6. The university’s chief of ceremonies is a charming figure. Only one ancient Greek instructor, Julian, is allowed to teach at the university. He is capable of accepting a small number of intellectually qualified students. Charming, charismatic, and sardonic, the professor is an academic magus who guides the dreams of students. “I hope that we are all ready to enter the extraordinary world and leave behind the phenomenal.” In a humorous manner, he asks at the beginning of one of his strange classes. Richard and his fellow students follow a cult. Julian, the priest of the secular church, is funny, insightful and mocking.

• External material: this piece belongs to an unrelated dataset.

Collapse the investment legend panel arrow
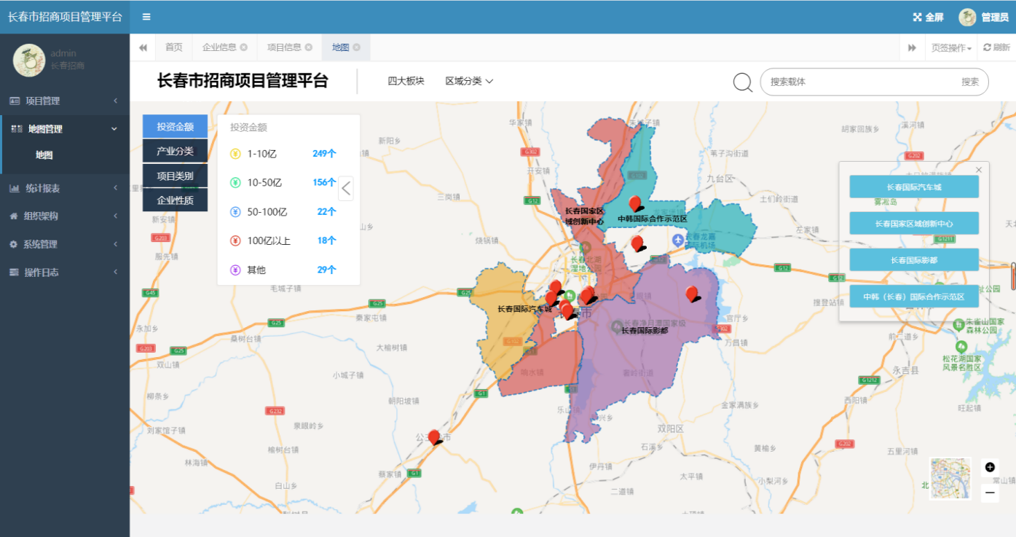 tap(346, 188)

7. It is obsessed with beauty. Tartt’s narrative isn’t particularly concerned with sexual pleasure. It is easily enthralled in beauty, no matter how natural, poetic, or human. This novel highlights how important the concept of beauty is for all and why it is rarely discussed. “Khalepa ta kala. Beauty is harsh. (In Greek, “harsh”, and “beauty,” are identical words. It can be described in one sentence as “about my first Greek sentence” and later becomes an instruction for Richard. Alexander Pope stated that Richard is overwhelmed by beauty that “shocks you”. Beauty is a way to break the cycle of boredom.

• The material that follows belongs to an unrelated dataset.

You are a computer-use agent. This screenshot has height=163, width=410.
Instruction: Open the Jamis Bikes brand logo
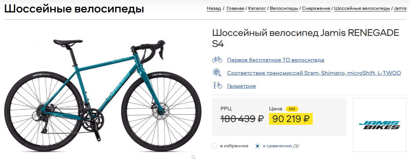coord(379,125)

8. It believes that fate is in control. Richard recalls his life and notices the seemingly random events that led him to this story. He believes it’s accidental (he uses Hampden because a copy of the book is in his jacket pocket), but it appears that the story is being told is planned. Julian says, “Psychology is simply another word for what ancients called fate.” Julian. This ancient belief is the basis of the story.

9. It is the possession Dionysos. Friedrich Nietzsche recognized that Greek tragedy results from the struggle between the power of reason-giving Apollo, and the captivating Dionysos. Richard, along with his instructor, is taught by his peers that the origins of wisdom don’t lie in Greek logic but also in pagan Ecstasy. DH Lawrence might have been awed at what Tartt learned from the God of drinking, and the rituals of madness. Take your clothes and go into the woods. Richard and his intelligent and foolish classmates are aspiring bachantes, and they must be taught about the dangers associated with loyalty.

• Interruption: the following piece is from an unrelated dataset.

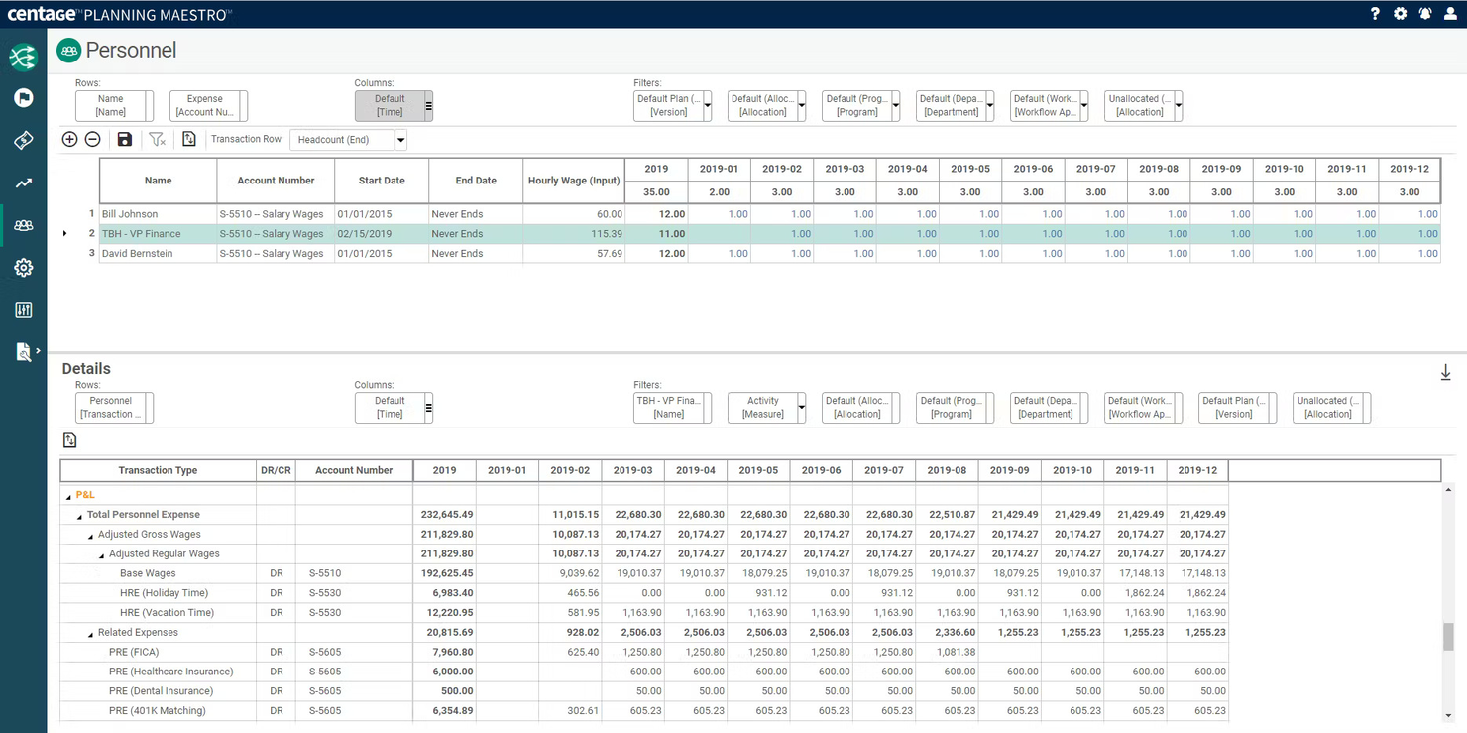Open the Headcount (End) dropdown

399,139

10. You have access to all the secrets. Tartt is a great author. Richard and others are granted exclusive membership. The book’s introduction reveals the secret and we are certain there are other secrets. Every one of the millions of readers of The book Secret History has the wonderful illusion of being part of the most dangerous of trusts. It’s as though each reader is the first to read the book.

Donna Tartt discusses The Secret History with John Mullan at the Guardian Book Club on 19 November, 7pm. at the Royal Geographical Society 1 Kensington Gore London SW7. Tickets PS12.